_Material supplied_
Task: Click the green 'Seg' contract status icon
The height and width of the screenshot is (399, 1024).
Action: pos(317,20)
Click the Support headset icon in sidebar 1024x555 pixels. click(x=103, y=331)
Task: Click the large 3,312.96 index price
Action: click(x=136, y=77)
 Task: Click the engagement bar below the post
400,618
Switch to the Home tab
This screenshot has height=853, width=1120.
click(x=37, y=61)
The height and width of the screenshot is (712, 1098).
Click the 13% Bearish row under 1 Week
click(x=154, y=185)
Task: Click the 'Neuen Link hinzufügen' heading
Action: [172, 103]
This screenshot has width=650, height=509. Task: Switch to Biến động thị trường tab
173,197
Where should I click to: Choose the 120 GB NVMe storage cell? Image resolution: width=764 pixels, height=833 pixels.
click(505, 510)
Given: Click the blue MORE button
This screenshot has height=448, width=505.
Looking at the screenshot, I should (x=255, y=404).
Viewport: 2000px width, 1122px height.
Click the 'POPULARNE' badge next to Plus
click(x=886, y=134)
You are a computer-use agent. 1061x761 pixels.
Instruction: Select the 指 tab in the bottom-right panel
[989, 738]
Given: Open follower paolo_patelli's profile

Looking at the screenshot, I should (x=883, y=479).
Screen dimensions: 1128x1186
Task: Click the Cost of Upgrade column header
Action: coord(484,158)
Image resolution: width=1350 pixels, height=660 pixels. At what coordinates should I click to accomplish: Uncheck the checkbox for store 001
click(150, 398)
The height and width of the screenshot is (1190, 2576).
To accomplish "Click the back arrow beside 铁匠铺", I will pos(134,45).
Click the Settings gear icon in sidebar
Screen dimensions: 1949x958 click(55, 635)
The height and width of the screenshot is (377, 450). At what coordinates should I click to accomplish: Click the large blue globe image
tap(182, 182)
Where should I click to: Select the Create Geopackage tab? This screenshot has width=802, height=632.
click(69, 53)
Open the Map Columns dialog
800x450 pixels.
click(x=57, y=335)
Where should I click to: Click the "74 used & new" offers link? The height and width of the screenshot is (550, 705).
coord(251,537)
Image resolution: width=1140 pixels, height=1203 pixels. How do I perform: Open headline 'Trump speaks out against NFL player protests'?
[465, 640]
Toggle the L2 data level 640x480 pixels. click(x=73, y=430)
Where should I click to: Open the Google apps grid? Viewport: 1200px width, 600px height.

_Task description_
Write the entries out once more, exactly as they were given.

_Solution for this task_
Task: Click the green 'Seg' contract status icon
The height and width of the screenshot is (399, 1024).
Action: pos(317,20)
Click the Support headset icon in sidebar 1024x555 pixels. click(x=103, y=331)
Task: Click the large 3,312.96 index price
Action: click(x=136, y=77)
 Task: Click the engagement bar below the post
400,618
Switch to the Home tab
This screenshot has height=853, width=1120.
click(x=37, y=61)
The height and width of the screenshot is (712, 1098).
Click the 13% Bearish row under 1 Week
click(x=154, y=185)
Task: Click the 'Neuen Link hinzufügen' heading
Action: [172, 103]
This screenshot has width=650, height=509. Task: Switch to Biến động thị trường tab
173,197
Where should I click to: Choose the 120 GB NVMe storage cell? Image resolution: width=764 pixels, height=833 pixels.
click(505, 510)
Given: Click the blue MORE button
This screenshot has height=448, width=505.
Looking at the screenshot, I should (x=255, y=404).
Viewport: 2000px width, 1122px height.
Click the 'POPULARNE' badge next to Plus
click(x=886, y=134)
You are a computer-use agent. 1061x761 pixels.
Instruction: Select the 指 tab in the bottom-right panel
[989, 738]
Given: Open follower paolo_patelli's profile

Looking at the screenshot, I should (x=883, y=479).
Screen dimensions: 1128x1186
Task: Click the Cost of Upgrade column header
Action: coord(484,158)
Image resolution: width=1350 pixels, height=660 pixels. At what coordinates should I click to accomplish: Uncheck the checkbox for store 001
click(150, 398)
The height and width of the screenshot is (1190, 2576).
To accomplish "Click the back arrow beside 铁匠铺", I will pos(134,45).
Click the Settings gear icon in sidebar
Screen dimensions: 1949x958 click(55, 635)
The height and width of the screenshot is (377, 450). At what coordinates should I click to accomplish: Click the large blue globe image
tap(182, 182)
Where should I click to: Select the Create Geopackage tab? This screenshot has width=802, height=632.
click(69, 53)
Open the Map Columns dialog
800x450 pixels.
click(x=57, y=335)
Where should I click to: Click the "74 used & new" offers link? The height and width of the screenshot is (550, 705).
coord(251,537)
Image resolution: width=1140 pixels, height=1203 pixels. How do I perform: Open headline 'Trump speaks out against NFL player protests'?
[465, 640]
Toggle the L2 data level 640x480 pixels. click(x=73, y=430)
Where should I click to: Open the Google apps grid? Viewport: 1200px width, 600px height.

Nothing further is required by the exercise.